My first milestone is the completion of the circuit from solar powered energy directly into the USB compatible port using a Sparkfun Battery Babysitter chip and an Adafruit USB Power Booster chip. This involved learning how to solder, wire circuits, and discovering different ways to troubleshoot different types of problems. I had to research and learn about the different chip’s traits of which I was using. This involved finding the right connections for wires to help create a solid connection from the battery to the solar panel, then the battery to the USB charger chip. In the end, all problems and small discrepancies were resolved, solidifying a great connection and flow of power through the circuit, which is able to charge a USB connected device, for example, my iPhone 5S. This process began with the soldering of two ports that my Battery Babysitter chip and Power Booster chip needed to connect to the battery and solar panel. The solar panel that was provided had a plug connection that wasn’t anywhere close to the connection that my JST port needed on my battery babysitter chip. So this meant that I had to strip the end of the solar panel’s wire and pull out each individual positive and negative wire. I then inserted each wire and screwed them down to create a stable connection so the battery could be charged. Another problem I faced was the task of connecting the two chips. I had to solder on wire pins to each chip, research each male pins job and connection with the circuit and then connect them to finally get the solar power straight into the USB charger. I’m thankful that I learned more about how solar panels work and how to work with small chips that have very specific tasks and how to make them work together with just some wires, research, and critical thinking! For my next milestone I will be using Arduino to program a display to show the current charge of the battery of the charger. This will include totally learning how to code with the Arduino software and using the Arduino UNO chip.

Starter Project

For my starter project I assembled a mini-voice changer. This circuit uses components like a microphone, capacitors (electrolytic and ceramic), resistors, buttons switches, (2) IC hubs and chips, LEDs indicating power status and circuit activity, and a 9 volt battery to power the whole thing. In sum, how it works is the microphone takes sound waves and converts it into digital signal. These signals are sent to the this modulating IC chip, and the current is modulated based on the switch buttons activated in order to change your voice. After those electric currents are ‘changed’ they are sent to the the amplifier chip, and the modulated voice will have its volume and pitch will be determined by the switches.
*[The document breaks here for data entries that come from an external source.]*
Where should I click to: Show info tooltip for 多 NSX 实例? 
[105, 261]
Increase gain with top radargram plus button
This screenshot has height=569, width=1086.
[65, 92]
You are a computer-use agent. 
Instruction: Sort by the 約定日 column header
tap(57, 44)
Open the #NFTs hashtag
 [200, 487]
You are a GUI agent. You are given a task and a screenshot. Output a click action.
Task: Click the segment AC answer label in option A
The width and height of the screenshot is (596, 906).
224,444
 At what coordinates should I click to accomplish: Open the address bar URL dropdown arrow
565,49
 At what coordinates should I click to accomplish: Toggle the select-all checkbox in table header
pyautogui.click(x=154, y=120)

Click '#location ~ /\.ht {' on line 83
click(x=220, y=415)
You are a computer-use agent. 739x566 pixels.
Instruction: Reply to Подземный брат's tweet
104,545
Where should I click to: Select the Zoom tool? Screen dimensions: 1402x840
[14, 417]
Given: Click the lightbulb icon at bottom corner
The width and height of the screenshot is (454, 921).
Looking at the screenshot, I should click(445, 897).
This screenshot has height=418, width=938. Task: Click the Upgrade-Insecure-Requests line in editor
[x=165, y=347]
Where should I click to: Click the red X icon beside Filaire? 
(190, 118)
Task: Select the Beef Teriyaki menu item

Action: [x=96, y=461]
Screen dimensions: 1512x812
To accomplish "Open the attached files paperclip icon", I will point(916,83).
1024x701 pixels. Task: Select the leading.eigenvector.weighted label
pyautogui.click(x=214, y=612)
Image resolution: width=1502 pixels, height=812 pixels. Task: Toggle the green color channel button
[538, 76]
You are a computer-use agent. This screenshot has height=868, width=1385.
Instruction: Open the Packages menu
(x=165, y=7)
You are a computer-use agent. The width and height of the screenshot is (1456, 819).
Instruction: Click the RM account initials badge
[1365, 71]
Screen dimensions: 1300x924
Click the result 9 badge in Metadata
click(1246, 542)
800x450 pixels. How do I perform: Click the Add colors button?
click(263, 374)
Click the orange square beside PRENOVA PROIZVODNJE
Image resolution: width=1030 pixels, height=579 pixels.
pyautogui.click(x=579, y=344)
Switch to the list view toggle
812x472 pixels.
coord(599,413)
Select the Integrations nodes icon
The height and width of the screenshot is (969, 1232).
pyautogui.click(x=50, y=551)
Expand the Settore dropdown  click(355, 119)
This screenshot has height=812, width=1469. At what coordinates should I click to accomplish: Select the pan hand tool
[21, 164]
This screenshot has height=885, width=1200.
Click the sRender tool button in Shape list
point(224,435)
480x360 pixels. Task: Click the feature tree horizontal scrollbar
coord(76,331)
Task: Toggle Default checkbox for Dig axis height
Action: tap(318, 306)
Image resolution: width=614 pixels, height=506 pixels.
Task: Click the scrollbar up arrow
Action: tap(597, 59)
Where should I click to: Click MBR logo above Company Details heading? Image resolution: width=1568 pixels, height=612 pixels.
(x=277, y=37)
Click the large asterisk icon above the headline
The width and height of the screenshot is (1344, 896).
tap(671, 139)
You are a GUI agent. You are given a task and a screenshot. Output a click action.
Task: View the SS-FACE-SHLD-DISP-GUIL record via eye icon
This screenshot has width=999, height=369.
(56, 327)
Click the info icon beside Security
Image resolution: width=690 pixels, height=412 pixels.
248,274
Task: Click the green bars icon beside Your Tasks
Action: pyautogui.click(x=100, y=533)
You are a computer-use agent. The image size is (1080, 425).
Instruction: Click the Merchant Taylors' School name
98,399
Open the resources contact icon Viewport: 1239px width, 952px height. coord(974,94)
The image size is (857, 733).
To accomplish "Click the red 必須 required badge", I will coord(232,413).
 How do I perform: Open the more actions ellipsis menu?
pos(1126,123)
These signals are then sent to the speaker to play the modulated voice. This process was also ran in part by the resistors, which slow the energy flow, and the ceramic and electrolytic capacitors help absorb and distribute spikes of energy within the circuit, between the different IC chips and modulating components creating a smooth flow of energy and overall perfecting the process. A problem I ran into is the discovery of a faulty microphone sensitivity peripheral, which seemed to be disconnected from the entire circuit. This was eventually fixed by the resoldering of the solder joints, which finally connected it to the rest of the components. In this project I learned and was introduced to concepts and functions like soldering and resoldering, understanding engineering instructions and open versus closed circuits, while also learning how capacitors and resistors work within my project and how they can be integrated into any other circuit board task.